迫る生産緑地の「2022年問題」 各行政対策へ

生産緑地とは、住宅地の都市化が進んでいた1974年頃に緑地の減少を防ぐ保全策として制定されました。

都市化する土地と農地を分け、30年の営農を義務付ける代わりに農地には固定資産税などの大幅な税優遇があります。

そして生産緑地の6割弱が1都3県に集中しており、全国ではその8割が2022年に指定解除となります。東京都においては東京ドームおよそ701個分(3296.4ha)の生産緑地のうち多くが市部に集まっています。

 

生産緑地の指定解除で想定される事態

生産緑地の所有者は2つの選択肢があります。農業を継続することを条件に10年の指定延長を求めるか、地元の市町村に買い取りを申請するか。

行政で買い取りきれなかった土地は宅地へ、そして節税を求め宅地が収益物件となる懸念があるのです。

もともと農地だった場所なので、駅からも遠く、立地が良いとは言えません。住宅地に建てられることの多いアパート大家にとっては、ライバルが増えるため好ましい状態では無くなるでしょう。

 

自治体も対策を急ぐ

生産緑地の解除による住宅地の乱開発を防ぎ、緑地を保全するため以下のような対策を行う自治体もあります。

【東京都】

・インキュベーション農園:ビニールハウスなどを整備し、新たな栽培技術に挑戦する希望者に貸し出す。2021年度より。

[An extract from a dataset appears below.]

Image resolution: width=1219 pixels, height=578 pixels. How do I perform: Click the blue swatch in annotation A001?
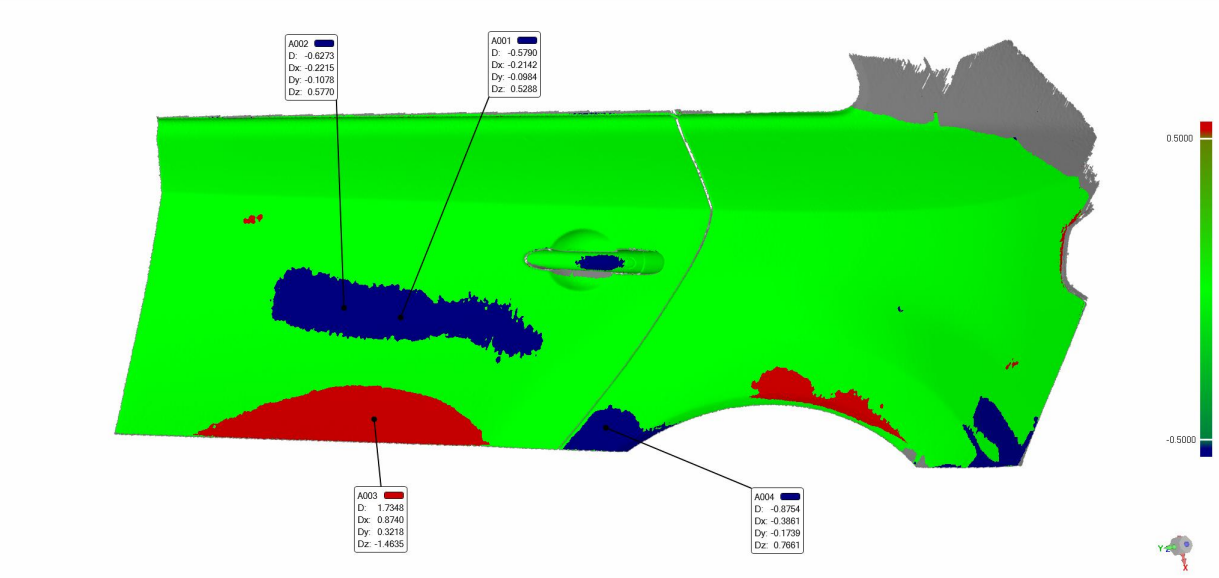(527, 40)
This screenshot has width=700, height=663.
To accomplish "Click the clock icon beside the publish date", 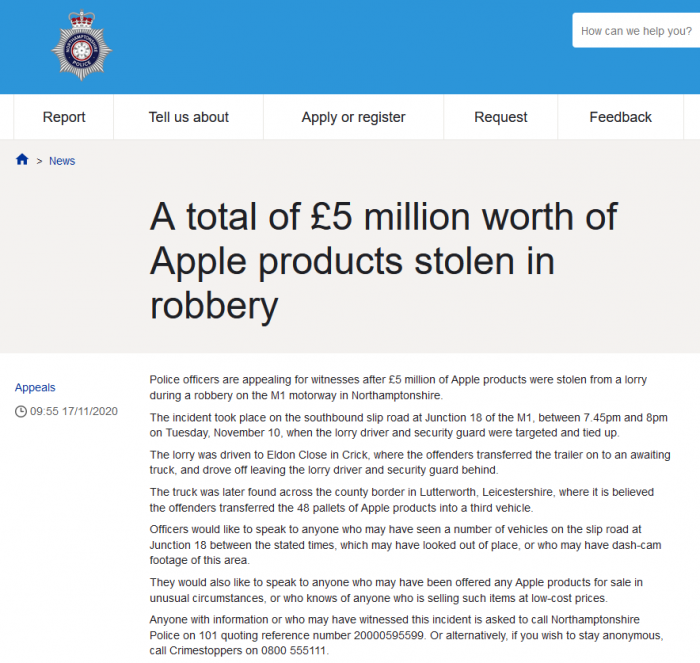I will click(21, 411).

・セミナー農園:就農に関心を持つ50~60歳代を対象に、農作物の栽培方法などを指導する。

【神奈川県】

・都市農業推進条例:都市農業の基本方針を示す制度として、生産緑地の保全に取り組む姿勢を明記し近く改正予定。2018年度には既に、農業機械などの整備費を補助する制度を創設。

 

法令改正にも注意して

「2022年問題」により、不動産業界では周辺住宅地にアパートなど収益物件が乱立すれば、先にも書いた通り、ライバルが増えることになり、入居状況に影響を及ぼす事が考えられます。不動産投資を行う際は、生産緑地を避け駅前立地のワンルームマンションを選択すれば入居者に困ることもないでしょう。

「生産緑地」だけでなく「相続税改正」にも言えることですが、不動産投資市況は法令改正によって大きな影響を受けます。物件や立地だけでなく、法令改正など最新の情報を常に入手してから検討することが、不動産投資オーナーとして必要なスキルと言えるでしょう。